Die Frau der zwanziger Jahre
Von Jessica Reichel
Die 1920er Jahre waren wegweisend für die Emanzipation der Frau. Frauen erfanden für sich eine neue Rolle, erkämpften sich ihren Platz in der Arbeitswelt und brachten ihr neu gefundenes Selbstvertrauen durch Mode und Spiel mit ihren Reizen zum Ausdruck.

Wie sich das Arbeitsleben der Frau verändert hat
Margarethe eilt im Morgengrauen durch die hektischen Straßen Berlins, um ihren Arbeitsplatz noch rechtzeitig zu erreichen. Ihren Regenschirm hat sie sich geschäftig unter den Arm geklemmt, mit einer Hand hält sie ihren Hut fest, der ihren mühevoll frisierten Bubikopf vor dem Wind schützen soll. Margarethe ist Teil einer neuen Frauenbewegung, deren Ursprung in der Zeit des Ersten Weltkriegs liegt. Während des Krieges gab es durch die Abwesenheit vieler Männer eine Lücke in Industrie und Wirtschaft, die von Frauen ausgefüllt wurde und ihnen eine selbstbewusstere, gegenüber dem Mann gleichwertige Position ermöglichte. Angetrieben durch ihr neues Selbstwertgefühl, gaben sich viele Frauen auch nach Kriegsende nicht mehr mit ihrer alten Rolle der Ehefrau und Mutter zufrieden, die ihnen das klassische Rollenbild auferlegt hatte. Vielmehr erklärten sie das Streben nach eigener Erwerbstätigkeit und der damit verbundenen finanziellen Unabhängigkeit zum obersten Ziel.

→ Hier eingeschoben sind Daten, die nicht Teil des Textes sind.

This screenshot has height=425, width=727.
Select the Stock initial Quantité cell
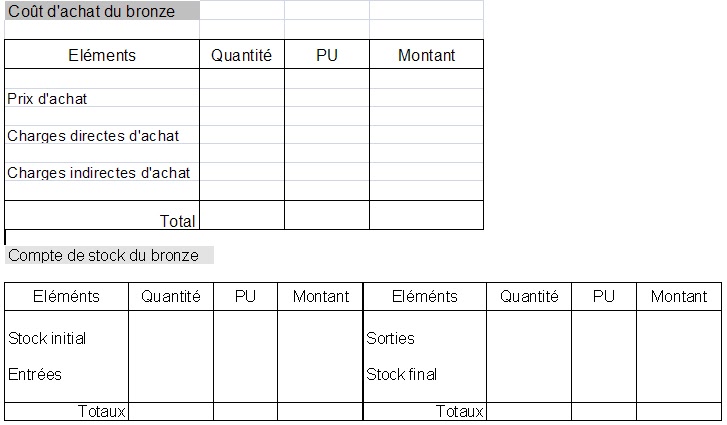[170, 338]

So wie viele junge Frauen war auch Margarethe aus einer Kleinstadt in die pulsierende Metropole Berlin gekommen und hatte darauf gehofft, ein Teil der faszinierenden Großstadt zu werden. Bei ihrer Ankunft war die Tochter eines einfachen Arbeiters gerade einmal 20 Jahre alt gewesen und voller Hoffnung, der Glanz der Großstadt würde auch auf sie übergehen. Allerdings wurde sie bald ernüchtert, denn der Weg der Frauen in die Arbeitswelt war nicht einfach. Hatte eine Frau trotz der wenigen Stellen einmal eine Anstellung erhalten, war ihr diese nicht auf Dauer sicher. So gab es zum Beispiel aufgrund der schlechten wirtschaftlichen Lage und der damit verbundenen Arbeitslosigkeit seitens der Politik eine Kampagne gegen Doppelverdiener. Frauen drohte die Entlassung, wenn ihr Mann berufstätig war. Ähnlich erging es Beamtinnen, die nach Heirat oder auch Geburt eines unehelichen Kindes ihre Anstellung verloren.

Margarethe hat jedoch den Sprung in die Erwerbstätigkeit geschafft und ist nun als Bürofräulein tätig. Täglich nimmt sie an ihrem kleinen Tisch mit der mechanischen Schreibmaschine Platz und vervielfältigt Dokumente. Sie teilt sich den großen Büroraum mit zwanzig anderen Frauen und das monotone Klacken und Surren der Schreibmaschinen erreicht eine unangenehme Lautstärke. Tick-tick-tick- rrrrrrrr- tick- tick- tick- rrrrrrr. Da bieten Zigarettenpausen mit ihren Kolleginnen kleine Erholungsoasen; während sich die Frauen munter unterhalten, ziehen sie ihren Lidstrich nach und legen frischen Lippenstift auf, denn auf gutes Aussehen legen sie großen Wert. Jedoch entsprach die verbreitete romantisch-utopische Vorstellung über die Tätigkeiten dieser stets adrett gekleideten Fräuleins kaum der Realität.
Vielmehr war der Arbeitsalltag vieler Frauen von langen Arbeitszeiten, Unterbezahlung, sexuellen Übergriffen und schwierigen Arbeitsbedingungen geprägt. Wenn Margarethe ihren Arbeitsplatz gegen 19 Uhr verlässt, schmerzen ihre zarten Finger, die über Stunden dem monotonen Takt gefolgt sind. Ihr mageres Gehalt reicht ihr kaum zum Leben und so hat sie sich mit viel Mühe durch Überstunden im Büro das nötige Geld gespart, um sich eine eigene Schreibmaschine zu leisten. Auf dieser tippt sie in Heimarbeit Briefe und Dokumente und bessert so ihr kleines Einkommen auf.